WHAT NEEDS TO BE DONE
Rewrite the article on the war in Somalia below, everything from "Far from being" down to "active imperialist oppression.", with "easily distracted" changed to "easily sidetracked".

EXCERPTED TEXT
Imperialism is becoming increasingly worried about the war in Somalia, and in particular the successes of the resistance led by al-Shabaab (‘The Youth’), which now controls the south and central areas of Somalia and most of the capital, Mogadishu.
The completely ineffective ‘Transitional Government’ (TG), headed by Sheik Sharif Sheik Ahmed is holed up in a palace on a hill in the capital, while TG forces, equipped by imperialist funding, try, largely unsuccessfully, to create a few no-go areas for the resistance fighters.
Around 7,000 troops from Uganda and Burundi, under the flag of African Union so-called ‘peace-keeping forces’, have so far saved the TG from being overwhelmed by the resistance. They are there at the instigation of the US and are deployed to protect the TG hill top, as well as key areas like the airport and the port in Mogadishu, inflicting direct casualties on Somali civilians.
The forces backed by imperialism are losing badly, in spite of earlier bourgeois reports about how well they were doing in ‘freeing’, if you please, the Somali people from the rule of al-Shabaab. The successes of the latter, on the other hand, are due to the fact that it has the support of the people. By fighting against imperialist domination, al-Shabaab is representing, and making effective efforts to realise, the people’s aspirations for freedom and self-determination.
Imperialist panic and desperate measures
The bourgeois media are now showing some panic on the part of imperialism, and arguing about different ways to proceed – the same arguments that always surface when failure threatens. Writing in the Financial Times, Justin Marozzi (a senior adviser at Albany Associates) said:
“The West is easily distracted. Just as the war in Iraq diverted attention from Afghanistan, allowing the Taliban to regroup and consolidate its hold over much of the country, so the war in Afghanistan has blinded policymakers to the growing crisis in Somalia. Islamist rebels who on Tuesday killed more than 30 people including MPs and officials in a raid on a hotel in Mogadishu are now exporting terrorism beyond its borders. Somalia poses a genuine danger to the Horn of Africa and the West.
“Last month’s twin bomb attacks in Uganda’s capital, Kampala, which killed 76 people, changed the rules of the game. They marked the first time that the al-Shabaab group, which controls much of southern Somalia and most of Mogadishu, had struck outside the country. At a stroke a hitherto local conflict within a marginal country … was internationalised.” (‘Neglect of Somalia will have a high price’, 25 August 2010)
The thrust of the article was that imperialism needs to do something urgently. Although it tried to cloak its message in falsehoods and misrepresentations, the writer could not hide the fact that the war in Somalia is part of imperialism’s attempt to increase its hegemony in the Middle East and Africa, and that the wars against Afghanistan, Iraq and Somalia (not to mention Palestine and more) are part of the same rapacious warmongering.
Far from being easily distracted and somehow ‘forgetting’ that it has started all these wars, imperialism has actually bitten off more than it can chew. It was not that the Taliban regrouped while no-one was looking; the resistance grew out of the population in response to active imperialist oppression.

COLLECTED MATERIAL
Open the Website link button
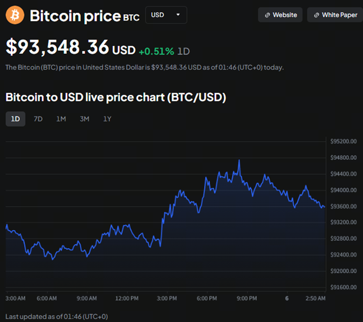This screenshot has height=322, width=363. [x=280, y=15]
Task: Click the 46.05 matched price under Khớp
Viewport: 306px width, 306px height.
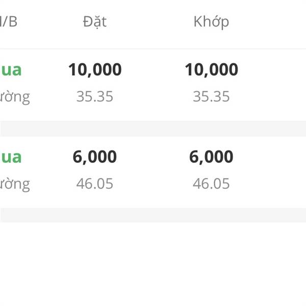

PROBLEM SOLUTION
Far from being easily sidetracked and somehow ‘forgetting’ that it has started all these wars, imperialism has actually bitten off more than it can chew. It was not that the Taliban regrouped while no-one was looking; the resistance grew out of the population in response to active imperialist oppression.